Adapted from a recipe by Deb Perelman's ever-reliable blog Smitten Kitchen
US measurements are ever so slightly different to Australian/UK ones. I've reproduced the original recipe below but have in brackets made allowances for the variation, when relevant.
1 2/3 cups quick rolled oats
1/2 cup sugar
1/3 cup oat flour (or 1/3 cup oats, processed till finely ground in a food processor or blender)
1/2 teaspoon salt
1/4 teaspoon ground cinnamon
3 cups dried fruits and nuts (total of 10 to 15 ounces)
1/3 cup peanut butter or another nut butter (I used almond butter) (optional)
6 tablespoons melted butter (about 4 Australian tablespoons)
1/4 cup honey
2 tablespoons (about 1.5 Australian tablespoons) maple syrup
1 tablespoon water (just a little less than an Australian tablespoon)
Preheat the oven to 350 deg F / 180 deg C.

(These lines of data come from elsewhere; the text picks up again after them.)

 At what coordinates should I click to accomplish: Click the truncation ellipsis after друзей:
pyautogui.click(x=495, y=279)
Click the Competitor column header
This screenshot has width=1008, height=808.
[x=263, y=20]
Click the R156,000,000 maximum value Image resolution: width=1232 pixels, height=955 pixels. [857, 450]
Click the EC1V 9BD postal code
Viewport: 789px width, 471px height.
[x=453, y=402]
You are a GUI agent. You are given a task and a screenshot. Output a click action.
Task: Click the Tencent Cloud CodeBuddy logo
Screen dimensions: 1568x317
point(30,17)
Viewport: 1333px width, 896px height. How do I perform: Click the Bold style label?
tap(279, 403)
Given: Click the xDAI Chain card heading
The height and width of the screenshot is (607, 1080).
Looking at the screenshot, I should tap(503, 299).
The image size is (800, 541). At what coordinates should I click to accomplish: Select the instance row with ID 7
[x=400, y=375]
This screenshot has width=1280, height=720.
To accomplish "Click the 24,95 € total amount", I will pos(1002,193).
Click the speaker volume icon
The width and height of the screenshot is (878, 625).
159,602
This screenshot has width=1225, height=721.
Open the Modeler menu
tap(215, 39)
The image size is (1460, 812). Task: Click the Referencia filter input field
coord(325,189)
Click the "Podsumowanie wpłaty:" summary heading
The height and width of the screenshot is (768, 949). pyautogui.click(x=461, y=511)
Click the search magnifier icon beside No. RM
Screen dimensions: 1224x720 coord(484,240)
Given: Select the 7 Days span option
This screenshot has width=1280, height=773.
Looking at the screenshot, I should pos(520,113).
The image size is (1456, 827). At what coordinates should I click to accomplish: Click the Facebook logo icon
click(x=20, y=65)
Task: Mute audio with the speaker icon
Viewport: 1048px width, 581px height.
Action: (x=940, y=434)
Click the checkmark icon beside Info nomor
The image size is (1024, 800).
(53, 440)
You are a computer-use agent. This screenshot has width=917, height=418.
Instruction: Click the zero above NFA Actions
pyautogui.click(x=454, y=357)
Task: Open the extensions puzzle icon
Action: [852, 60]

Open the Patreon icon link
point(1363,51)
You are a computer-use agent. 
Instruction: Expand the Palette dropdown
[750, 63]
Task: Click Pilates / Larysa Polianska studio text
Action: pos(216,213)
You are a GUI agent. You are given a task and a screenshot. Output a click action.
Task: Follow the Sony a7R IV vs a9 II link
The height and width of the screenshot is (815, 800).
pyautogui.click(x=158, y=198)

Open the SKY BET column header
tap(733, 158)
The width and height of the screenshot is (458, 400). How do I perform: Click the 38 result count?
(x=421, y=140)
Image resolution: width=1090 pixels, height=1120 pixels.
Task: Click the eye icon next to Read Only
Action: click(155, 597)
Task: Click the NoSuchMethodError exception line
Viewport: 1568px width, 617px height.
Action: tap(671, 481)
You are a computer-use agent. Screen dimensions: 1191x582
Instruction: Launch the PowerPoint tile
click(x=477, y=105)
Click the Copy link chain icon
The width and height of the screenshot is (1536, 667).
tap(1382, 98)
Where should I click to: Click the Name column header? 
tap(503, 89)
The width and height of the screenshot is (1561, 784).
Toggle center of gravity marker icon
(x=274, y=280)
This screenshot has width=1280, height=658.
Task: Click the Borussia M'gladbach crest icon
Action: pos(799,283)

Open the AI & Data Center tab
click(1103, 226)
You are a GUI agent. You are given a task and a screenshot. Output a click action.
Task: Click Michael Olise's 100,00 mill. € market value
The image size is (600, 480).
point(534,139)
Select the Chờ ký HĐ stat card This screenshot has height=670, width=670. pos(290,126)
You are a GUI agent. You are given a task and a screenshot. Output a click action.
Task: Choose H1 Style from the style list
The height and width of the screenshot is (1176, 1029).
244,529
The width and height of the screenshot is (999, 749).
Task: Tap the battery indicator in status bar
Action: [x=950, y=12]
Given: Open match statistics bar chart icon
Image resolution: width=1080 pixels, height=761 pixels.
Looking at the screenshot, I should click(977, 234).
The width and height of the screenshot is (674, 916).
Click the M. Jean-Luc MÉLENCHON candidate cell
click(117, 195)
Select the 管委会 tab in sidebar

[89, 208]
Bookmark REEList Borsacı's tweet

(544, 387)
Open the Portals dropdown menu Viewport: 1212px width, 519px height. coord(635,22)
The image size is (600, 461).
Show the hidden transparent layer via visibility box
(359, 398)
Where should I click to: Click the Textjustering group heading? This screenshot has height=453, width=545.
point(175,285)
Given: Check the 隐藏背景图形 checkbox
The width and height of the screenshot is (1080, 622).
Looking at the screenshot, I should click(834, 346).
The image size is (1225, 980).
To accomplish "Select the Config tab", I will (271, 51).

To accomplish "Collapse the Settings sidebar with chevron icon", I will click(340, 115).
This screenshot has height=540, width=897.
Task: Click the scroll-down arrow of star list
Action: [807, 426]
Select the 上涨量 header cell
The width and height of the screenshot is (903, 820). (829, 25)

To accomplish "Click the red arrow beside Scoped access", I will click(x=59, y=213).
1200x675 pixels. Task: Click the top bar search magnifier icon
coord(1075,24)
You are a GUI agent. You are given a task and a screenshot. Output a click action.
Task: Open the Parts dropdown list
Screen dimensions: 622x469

Line an 8″ x 8″ x 2″ pan in one direction with parchment paper, allowing it to go up the opposing sides. Lightly grease the parchment paper and the exposed pan, or coat with a non-stick spray.
Stir together all the dry ingredients, including the fruit and nuts. In a separate bowl, whisk together the melted butter, liquid sweeteners and water. Toss the wet ingredients with the dry (and nut butter, if you’re using it) until the mixture is evenly crumbly. Spread in the prepared pan, pressing them in firmly to ensure they are molded to the shape of the pan. (A piece of plastic wrap can help with this, as you press down on the back of it.)
Bake the bars for 30 to 40 minutes, until they’re brown around the edges. They’ll still seem soft and almost underbaked when you press into the center of the pan but do not worry, they’ll set completely once completely cool.
Cool the bars in their pan completely on a cooling rack. (Alternately, after about 20 minutes you can use your parchment “sling” to lift and remove the bars, and place them in their paper on the rack to cool the rest of the way. This can speed the process up.)
Once cool, a serrated knife (or bench knife) to cut the bars into squares. If bars seem crumbly, chill the pan of them further in the fridge for 30 minutes which will fully set the “glue”, then cut them cold. To store, seal in an airtight container.